2. The temperature controlled high light grid injection mold of claim 1, wherein: the steam pipe is a plurality of, and one end of each steam pipe is connected with one connecting pipe respectively.

3. the temperature controlled high light grid injection mold of claim 2, wherein: and the front template is provided with a gas collecting block, and the other end of each steam pipe is connected with the gas collecting block.

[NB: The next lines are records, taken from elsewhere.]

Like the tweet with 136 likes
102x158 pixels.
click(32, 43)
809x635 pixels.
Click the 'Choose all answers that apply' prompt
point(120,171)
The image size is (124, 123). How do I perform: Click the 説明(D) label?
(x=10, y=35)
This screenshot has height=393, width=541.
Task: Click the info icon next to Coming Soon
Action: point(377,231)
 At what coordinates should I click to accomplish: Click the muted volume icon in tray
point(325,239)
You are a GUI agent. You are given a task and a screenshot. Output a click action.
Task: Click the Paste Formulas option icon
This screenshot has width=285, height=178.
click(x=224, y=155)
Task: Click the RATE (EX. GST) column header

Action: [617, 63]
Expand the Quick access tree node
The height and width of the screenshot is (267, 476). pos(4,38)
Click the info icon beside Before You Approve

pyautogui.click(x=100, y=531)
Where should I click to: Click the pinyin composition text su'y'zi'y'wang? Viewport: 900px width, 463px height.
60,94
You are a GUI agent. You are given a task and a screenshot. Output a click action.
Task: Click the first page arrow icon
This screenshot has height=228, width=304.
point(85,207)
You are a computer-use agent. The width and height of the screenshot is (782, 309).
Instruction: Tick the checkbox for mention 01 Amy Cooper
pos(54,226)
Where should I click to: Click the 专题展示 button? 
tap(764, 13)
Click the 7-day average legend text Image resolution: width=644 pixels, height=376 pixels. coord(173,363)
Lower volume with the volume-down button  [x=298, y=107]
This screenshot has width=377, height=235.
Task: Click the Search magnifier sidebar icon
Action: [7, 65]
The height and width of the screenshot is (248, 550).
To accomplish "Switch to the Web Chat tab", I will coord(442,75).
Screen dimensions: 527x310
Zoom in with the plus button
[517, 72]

4. The temperature controlled high light grid injection mold of claim 3, wherein: the cooling water pipe is provided with a plurality of cooling water pipes, and each cooling water pipe is respectively connected with one connecting pipe.

5. The temperature controlled high light grid injection mold of claim 4, wherein: the front template is provided with a water collecting block, and the other end of each cooling water pipe is connected with the gas collecting block.

6. The temperature controlled high light grid injection mold of any one of claims 1-5, wherein: the temperature control flow channel comprises a plurality of shape following flow channels arranged along the surface shape of the front mold core and connecting flow channels for communicating the shape following flow channels, at least one end of each shape following flow channel extends to a position corresponding to the surface of the front mold core, and the connecting pipes are respectively communicated with different connecting flow channels.

7. the temperature controlled high light grid injection mold of claim 6, wherein: the distance between at least one end of each conformal flow passage and the surface of the front mold core is 8-10 mm.

8. The temperature controlled high light grid injection mold of claim 6, wherein: the distance range between one end of each two adjacent conformal flow channels close to the surface of the front mold core is 20-25 mm.

9. the temperature controlled high light grid injection mold of claim 6, wherein: the diameter range of each conformal flow passage is 8-12 mm.

10. the temperature controlled high light grid injection mold of any one of claims 1-5, wherein: temperature control type highlight grid injection mold is still including being used for surveying the temperature sensor of temperature in the die cavity, open in the preceding mold core and be equipped with the installation temperature sensor's mounting hole.